Ainda segundo a reportagem da agência, O deputado Roberto Balestra (PP-GO), que presidiu a audiência, afirmou que pretende promover um debate no município de São João da Aliança, para continuar a discussão do assunto.
Mas a grande polêmica dessa audiência ficou por conta das afirmações do deputado Alberto Fraga (DEM-DF) ao se dirigir ao ouvidor agrário nacional de Goiás e Distrito Federal Gercino José da Silva “ Os produtores rurais onde as terras estão sendo invadidas e quem mora por lá não conseguem dormir sossegados por que os invasores contam com seu apoio. O senhor, em minha opinião, não tem condições de fazer parte como ouvidor, porque tem que ser alguém imparcial e o senhor é parcial. O senhor disse que iria tirar o major Belelli de lá e tirou, tirou porque o comandante-geral é frouxo e o governador não sabe o que está acontecendo na região dele.” (Clique aqui e veja o vídeo).

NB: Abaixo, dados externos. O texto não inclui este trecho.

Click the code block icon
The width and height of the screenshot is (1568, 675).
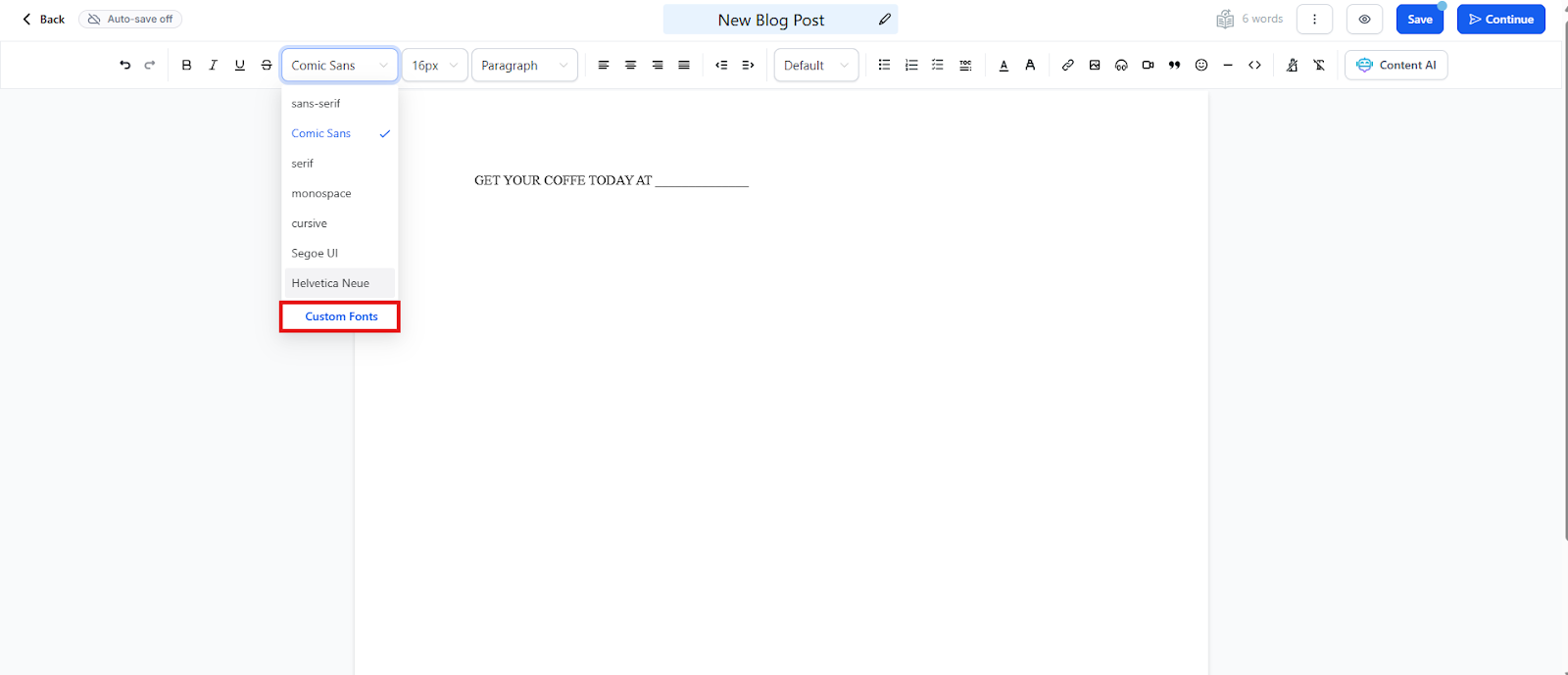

O ouvidor Gercino Silva disse, entre outras palavras em sua defesa, que respeita as diretrizes do governo federal a respeito de processos de reintegração de posse.

Procurada, a assessoria de imprensa da governadoria disse que não iria se manifestar, por enquanto, por ser uma questão de segurança regional, e que a Policia Militar tem autonomia para responder sobre essas questões.

Procurada por nossa reportagem, a assessoria de imprensa do comando-geral da Policia Militar solicitou E-mail com os questionamentos, mas até o fechamento desta edição nenhuma resposta foi dada.

A reportagem tentou contato com um advogado, que seria representante jurídico da FNL, através do celular 62 9694xx01, mas as ligações não foram completadas.

Com rumores da chegada de um forte contingente de força militar na região para os próximos dias, visando a reintegração de posse das terras invadidas, a população da região vive dias de tensão e medo, mas ao mesmo tempo de esperança que as autoridades encontrem caminhos para acabar de vez com o grave conflito agrário que aflige seus municípios.